Grâce à la mobilisation des associations de patients et des fédérations hospitalières pour diffuser les questionnaires, la participation a été très forte. 8 600 questionnaires ont été retournés remplis, dont 6 185 en version papier et 2 415 par internet. Environ 7 000 ont été remplis par des personnes dialysées ou greffées, soit le dixième environ de la population en IRT (environ 70 000 au total).

Fidèle à la réalité, le tableau dessiné par l’enquête frappe par sa diversité. Le plus jeune a moins de 1 an, la plus âgée, 101 ans. Une distribution des sexes rigoureusement conforme à l’épidémiologie : 60 % d’hommes pour 40 % de femmes.

Idem pour l’âge moyen des personnes en insuffisance rénale terminale (IRT, stade à partir duquel un traitement de suppléance, par dialyse ou greffe, devient nécessaire) : il est élevé (65 ans pour les dialysés, 53 pour les transplantés), mais un quart d’entre eux a moins de 50 ans et un autre quart plus de 75 ans.

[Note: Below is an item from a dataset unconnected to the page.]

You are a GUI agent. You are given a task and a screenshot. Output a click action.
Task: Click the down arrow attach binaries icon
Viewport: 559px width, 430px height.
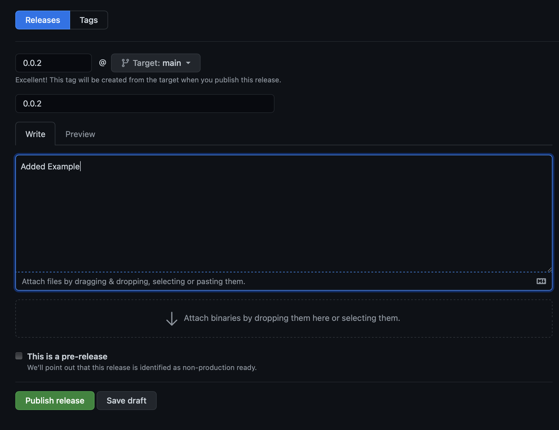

Mais la maladie peut aussi frapper tôt : pour 513 personnes, soit 6 % de l’échantillon, elle a été diagnostiquée avant 15 ans.

 

Tous les stades sont représentés : maladie rénale chronique (MRC) avant le stade terminal, dialyse, transplantation, retour en dialyse après perte du greffon, puis seconde, voire troisième, ou quatrième,… greffe.

Toutes les modalités de traitements aussi, de la dialyse péritonéale à la greffe avec donneur vivant en passant par l’hémodialyse et la greffe préemptive. 

Une question ouverte offrait la possibilité d’exprimer en toute liberté "ce qui va et/ou ne va pas dans la prise en charge de la maladie" et les améliorations souhaitées. Une personne sur quatre (N =2 400) a saisi l’occasion, joignant une et parfois plusieurs pages. L’ensemble des textes recueillis couvre près de 400 pages.